Russia’s new cabinet is led by prime minister Mikhail Mishustin, former director of the Federal Tax Service. Anton Siluanov, a proponent of tight fiscal policy, remains at the finance minister post. Perm regional governor Maxim Reshetnikov heads up the economic development ministry. Presidential economic adviser Andrei Belousov takes over as first deputy prime minister in charge of e.g. economic issues. A number of former cabinet ministers, including former economic development minister Maxim Oreshkin, have moved over to positions in the Presidential Executive Office.
Despite the snap cabinet shake-up, market reactions to the new government were quite mild. The new cabinet is not expected to push any major economic policy changes, although the state’s purse strings are expected to loosen slightly. In line with the priorities laid out in president Vladimir Putin's January speech, prime minister Mishustin has raised improving social conditions and promoting national projects as key tasks of the new government. Both Putin and Mishustin have emphasized, however, that stability and building up financial buffers to deal with shocks remain essential economic policy goals as they have in recent years.

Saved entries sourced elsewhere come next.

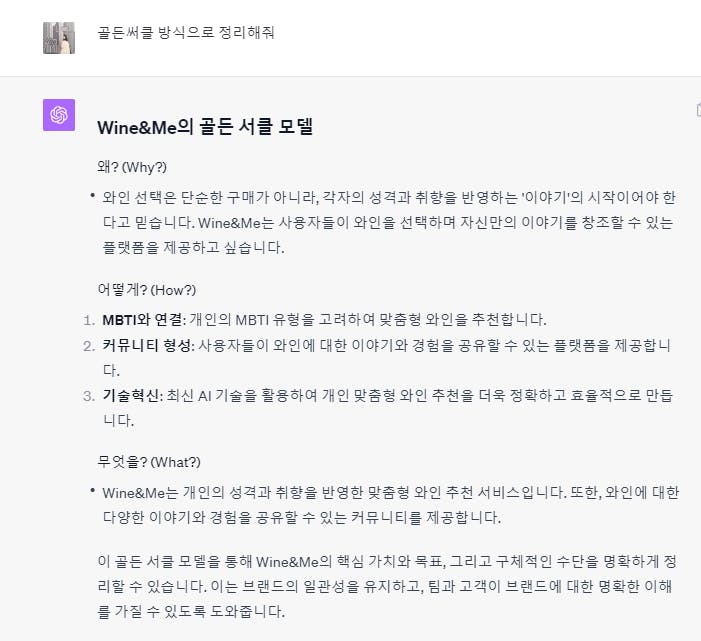The height and width of the screenshot is (641, 701).
Task: Click the Why paragraph starting '와인 선택은 단순한'
Action: (x=389, y=222)
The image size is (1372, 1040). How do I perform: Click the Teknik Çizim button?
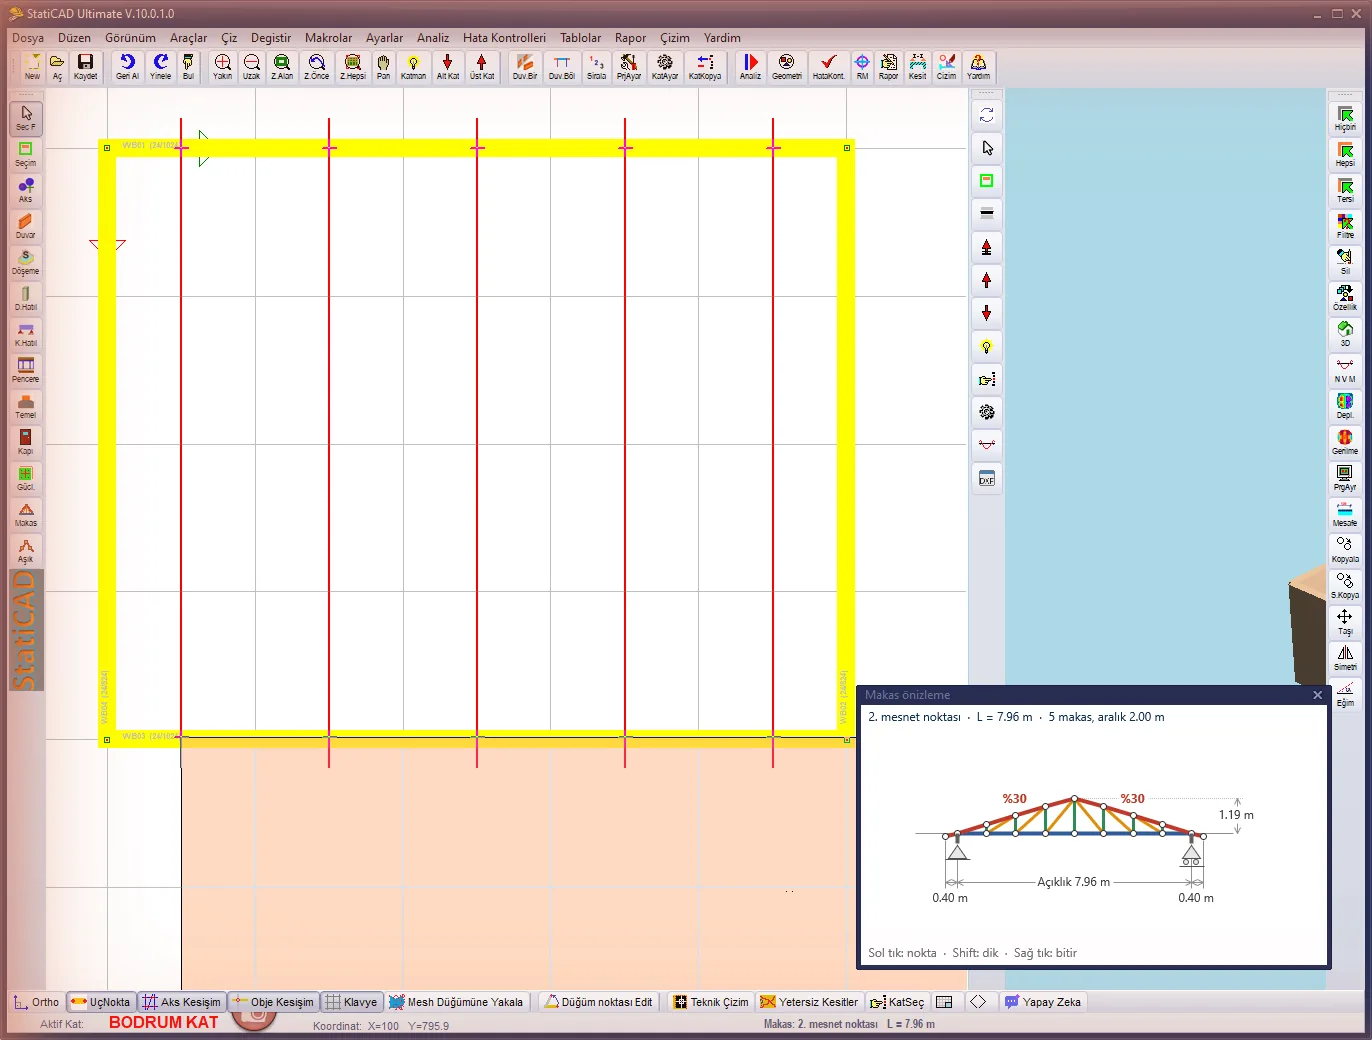[x=711, y=1002]
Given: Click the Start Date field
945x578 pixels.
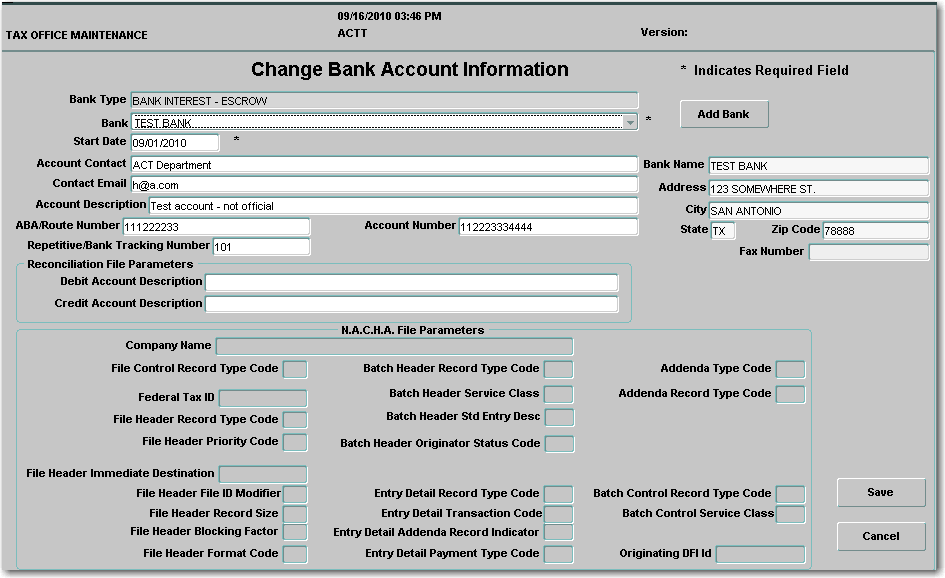Looking at the screenshot, I should point(175,143).
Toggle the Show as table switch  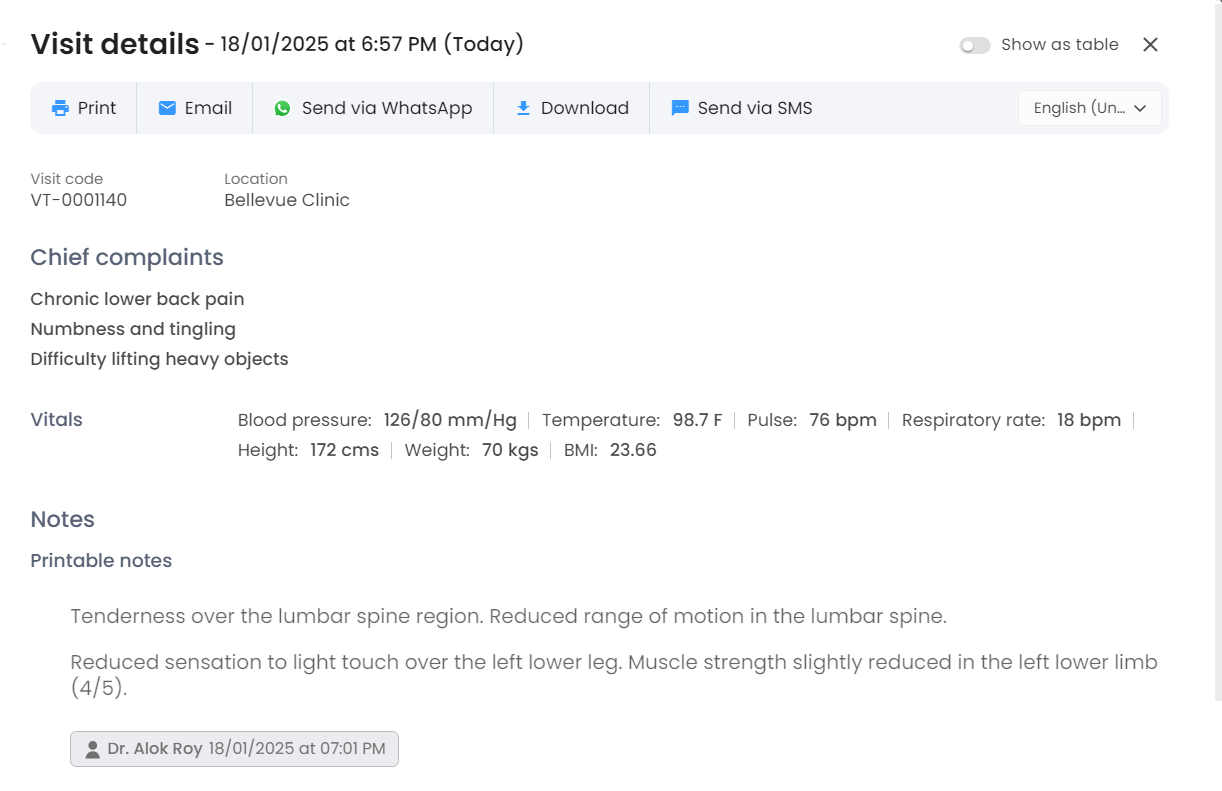[x=975, y=45]
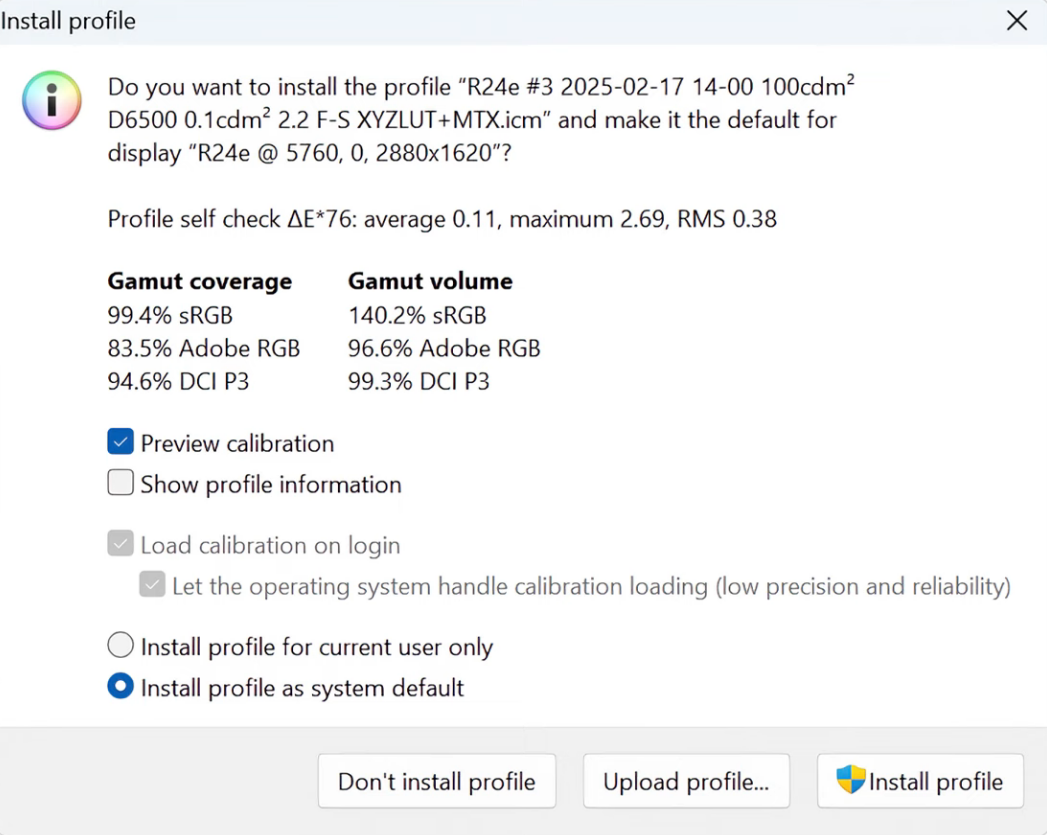Click the colorful info icon
The height and width of the screenshot is (835, 1047).
point(52,100)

The finance ministry estimates that the cost of planned socio-economic support measures this year will amount to around 400 billion rubles (nearly 6 billion euros or about 0.4 % of GDP) and then increase gradually but notably through 2024. It is still unclear what amount of this translates into actual increases in budget spending. Russia can afford to increase federal government spending a bit as the budget framework for the next few years is been designed to generate small surpluses. Moreover, some allocated budget spending of previous years has not been used, so some retained funds are available. The large increase in the National Welfare Fund over the past couple of years has also eased the need to set money aside.
The planned spending increases should support slightly higher economic growth in Russia in coming years. The new government, however, is not generally expected to move ahead with significant structural reforms that would promote long-term economic growth. A key limiting factor on Russian economic growth is its economic system that is based on weak institutions. No significant changes in the current economic system are on the horizon.